The appeal of using a local LLM for this — rather than alerting rules or threshold triggers — was that I could describe what I wanted in plain English and get an answer in plain English. Threshold alerts are brittle; you have to know in advance what to look for. A language model can notice that three different metrics are trending in the same direction and just say so. It turned into a genuinely fun architecture problem.
How It Works
The pipeline is orchestrated by n8n on an hourly schedule. It collects data from four sources in parallel, runs a local Ollama model over each, and synthesizes the results into a single status report.
| Component | Role |
|---|---|
| Prometheus | 7 per-host metrics (CPU, memory, disk, load, network RX/TX, up/down) across all VMs and LXCs |
| Uptime Kuma | 17 named service monitors — HTTP uptime %, current status, last ping latency |
| UniFi UCG Express | Gateway stats: WAN latency, packet drops, client counts, CPU temp, per-VLAN traffic |
| Synology NAS | Disk health, volume utilization, CPU/memory load, UPS charge and runtime |
| n8n | Orchestrates the full workflow on an hourly schedule trigger |
| Ollama (gemma4:e4b) | 5 inference calls total: 4 per-source summaries + 1 final synthesis |
| Postgres | Stores analysis results and per-hour raw snapshots for delta computation |
| status.nbkelley.com | Node.js/Express dashboard that reads from Postgres and displays the reports |
All four data sources are collected simultaneously, so the collection phase takes as long as the slowest one — not all four added together.

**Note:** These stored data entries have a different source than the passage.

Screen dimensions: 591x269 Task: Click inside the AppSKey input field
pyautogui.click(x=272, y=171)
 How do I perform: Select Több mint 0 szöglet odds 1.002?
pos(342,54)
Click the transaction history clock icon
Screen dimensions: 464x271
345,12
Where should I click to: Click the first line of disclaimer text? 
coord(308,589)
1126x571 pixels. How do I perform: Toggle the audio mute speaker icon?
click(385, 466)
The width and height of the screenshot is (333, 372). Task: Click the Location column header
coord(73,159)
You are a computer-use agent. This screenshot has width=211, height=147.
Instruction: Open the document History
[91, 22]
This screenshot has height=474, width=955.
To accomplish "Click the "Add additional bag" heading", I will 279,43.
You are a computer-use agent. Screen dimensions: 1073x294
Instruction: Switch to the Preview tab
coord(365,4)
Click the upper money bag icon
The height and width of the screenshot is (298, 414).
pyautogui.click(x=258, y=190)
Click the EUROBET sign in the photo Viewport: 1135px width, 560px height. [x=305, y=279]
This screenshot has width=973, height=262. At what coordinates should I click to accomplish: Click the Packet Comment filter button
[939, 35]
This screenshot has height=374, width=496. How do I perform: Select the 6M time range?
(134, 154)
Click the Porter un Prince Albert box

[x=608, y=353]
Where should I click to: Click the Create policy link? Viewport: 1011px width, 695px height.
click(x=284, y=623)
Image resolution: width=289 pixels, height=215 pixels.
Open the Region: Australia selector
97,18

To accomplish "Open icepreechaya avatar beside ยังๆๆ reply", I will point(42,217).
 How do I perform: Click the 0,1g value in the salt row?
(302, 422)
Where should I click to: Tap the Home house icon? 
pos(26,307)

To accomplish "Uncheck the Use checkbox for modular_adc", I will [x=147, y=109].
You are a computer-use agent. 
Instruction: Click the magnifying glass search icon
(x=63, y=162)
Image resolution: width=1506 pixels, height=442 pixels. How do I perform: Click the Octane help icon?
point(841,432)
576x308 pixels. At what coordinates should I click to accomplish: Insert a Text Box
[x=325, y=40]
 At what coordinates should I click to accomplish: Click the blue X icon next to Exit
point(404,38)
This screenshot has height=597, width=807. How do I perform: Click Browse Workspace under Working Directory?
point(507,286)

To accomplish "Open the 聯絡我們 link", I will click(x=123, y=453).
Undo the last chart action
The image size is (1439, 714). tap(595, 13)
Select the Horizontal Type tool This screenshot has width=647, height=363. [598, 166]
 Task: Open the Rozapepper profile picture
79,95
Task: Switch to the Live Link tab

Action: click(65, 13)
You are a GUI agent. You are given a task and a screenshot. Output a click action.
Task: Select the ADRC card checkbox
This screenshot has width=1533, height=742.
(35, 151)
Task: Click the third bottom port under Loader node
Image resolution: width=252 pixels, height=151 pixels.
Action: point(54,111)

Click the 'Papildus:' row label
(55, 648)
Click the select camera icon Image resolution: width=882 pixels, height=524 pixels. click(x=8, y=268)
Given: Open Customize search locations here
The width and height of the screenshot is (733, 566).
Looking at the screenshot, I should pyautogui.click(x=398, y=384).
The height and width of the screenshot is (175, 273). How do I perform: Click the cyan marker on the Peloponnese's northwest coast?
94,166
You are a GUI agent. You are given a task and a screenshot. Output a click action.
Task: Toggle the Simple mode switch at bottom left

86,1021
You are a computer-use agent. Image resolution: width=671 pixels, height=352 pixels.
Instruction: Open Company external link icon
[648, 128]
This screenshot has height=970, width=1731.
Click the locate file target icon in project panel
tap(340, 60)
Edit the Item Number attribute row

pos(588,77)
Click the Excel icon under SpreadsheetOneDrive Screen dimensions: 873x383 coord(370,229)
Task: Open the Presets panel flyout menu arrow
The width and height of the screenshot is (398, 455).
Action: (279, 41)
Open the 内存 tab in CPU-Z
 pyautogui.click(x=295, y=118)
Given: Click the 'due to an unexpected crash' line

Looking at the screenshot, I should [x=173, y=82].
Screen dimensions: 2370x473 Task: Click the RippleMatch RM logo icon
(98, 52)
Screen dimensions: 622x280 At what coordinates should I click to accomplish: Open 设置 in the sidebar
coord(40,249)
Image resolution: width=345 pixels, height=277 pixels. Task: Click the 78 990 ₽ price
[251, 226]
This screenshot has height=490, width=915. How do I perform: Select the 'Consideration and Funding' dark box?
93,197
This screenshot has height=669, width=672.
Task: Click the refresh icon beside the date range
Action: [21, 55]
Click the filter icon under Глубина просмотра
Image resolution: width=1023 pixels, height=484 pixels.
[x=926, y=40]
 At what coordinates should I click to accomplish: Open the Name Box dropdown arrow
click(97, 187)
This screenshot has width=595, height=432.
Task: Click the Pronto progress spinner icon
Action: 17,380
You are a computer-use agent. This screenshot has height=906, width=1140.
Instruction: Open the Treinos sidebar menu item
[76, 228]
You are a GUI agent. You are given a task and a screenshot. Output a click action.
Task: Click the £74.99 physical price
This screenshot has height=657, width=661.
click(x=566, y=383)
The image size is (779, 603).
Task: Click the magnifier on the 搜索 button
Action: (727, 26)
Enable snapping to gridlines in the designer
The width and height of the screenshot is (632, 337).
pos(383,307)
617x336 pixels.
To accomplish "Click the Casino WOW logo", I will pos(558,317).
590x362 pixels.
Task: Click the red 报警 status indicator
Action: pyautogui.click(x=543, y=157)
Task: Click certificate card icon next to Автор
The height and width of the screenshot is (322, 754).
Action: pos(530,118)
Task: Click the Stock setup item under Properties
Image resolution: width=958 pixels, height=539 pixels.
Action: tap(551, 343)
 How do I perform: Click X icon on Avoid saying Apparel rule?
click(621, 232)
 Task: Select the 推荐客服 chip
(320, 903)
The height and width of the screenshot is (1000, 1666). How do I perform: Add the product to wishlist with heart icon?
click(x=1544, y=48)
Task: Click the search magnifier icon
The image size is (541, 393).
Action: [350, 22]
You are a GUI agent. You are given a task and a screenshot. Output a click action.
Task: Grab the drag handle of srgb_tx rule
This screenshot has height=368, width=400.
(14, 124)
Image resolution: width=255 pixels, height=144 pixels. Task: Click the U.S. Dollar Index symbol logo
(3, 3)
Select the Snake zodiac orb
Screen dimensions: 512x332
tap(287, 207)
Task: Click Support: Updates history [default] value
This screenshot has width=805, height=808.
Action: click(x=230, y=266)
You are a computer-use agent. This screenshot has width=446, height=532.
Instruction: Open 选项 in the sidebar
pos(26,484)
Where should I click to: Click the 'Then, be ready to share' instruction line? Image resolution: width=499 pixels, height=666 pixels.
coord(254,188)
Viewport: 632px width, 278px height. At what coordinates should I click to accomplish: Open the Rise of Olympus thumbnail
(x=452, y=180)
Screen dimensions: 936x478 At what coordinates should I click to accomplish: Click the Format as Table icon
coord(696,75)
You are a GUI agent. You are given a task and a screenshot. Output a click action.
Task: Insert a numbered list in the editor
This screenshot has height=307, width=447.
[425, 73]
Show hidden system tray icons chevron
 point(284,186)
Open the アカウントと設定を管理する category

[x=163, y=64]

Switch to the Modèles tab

The two-section prompt trick
The most interesting part of the design is how the individual source summaries feed into the final synthesis. Each of the four LLM calls is prompted to produce exactly two sections: a clean human-readable summary, and a “context for next run” block of concise bullet metrics. The summaries go straight to the dashboard. The context bullets feed the final synthesis call.
This keeps the synthesis prompt lean — it sees just the key signals from each source rather than having to re-read and re-summarize full paragraphs. The final call has one job: write a 2-3 sentence overall status based on what the four sources flagged as interesting.
Delta computation for UniFi
The gateway reports WAN metrics (packet drops, bytes transferred) as cumulative totals since last reboot. So the raw answer to “how many packet drops?” is something like 14,823 — which is meaningless without knowing the time window. The pipeline stores a raw snapshot to Postgres every run and diffs it against the previous one, so the model sees “3 drops this hour” instead of a since-boot total that grows forever.
Challenges
- UniFi’s cumulative counters. I spent a session confused about why the drop count was consistently in the tens of thousands before realizing the API just doesn’t give you rates. Had to design a snapshot table and build the diff logic myself.
- n8n’s silent input merging. When multiple nodes wire into the same downstream node, n8n silently passes only one input — the others are dropped. This is non-obvious behavior that cost some debugging time. The fix is an explicit Merge (Combine) node, but you have to know to add it.
- Prompt structure took iteration. The two-section format (summary / context) was the key to keeping the synthesis call clean, but I arrived at it after a few approaches that produced either too much redundancy or too little context in the final call.
- Apostrophes in AI output. Raw SQL INSERTs do not survive unescaped single quotes in the values. Learned this the hard way when the first few runs failed silently in the reshape step.
- Runtime. The pipeline takes about 13 minutes end-to-end on a CPU-only machine (Ollama on an i7 Pavilion, no usable GPU). That’s acceptable for an hourly job, and a Mac Studio M1 Max recently joined the fleet — runtime should drop substantially once inference moves there.
Result
It’s been running every hour since mid-April and it works. The dashboard shows a rolling view of recent hourly snapshots, each with a generated summary and per-source breakdowns. Glancing at it actually tells me something.
The funniest thing it’s consistently surfaced: the gateway CPU runs at ~71°C in every single report, no exceptions. That’s within spec for the hardware, but it’s become a kind of mascot data point — the one thing I can always count on the pipeline to mention.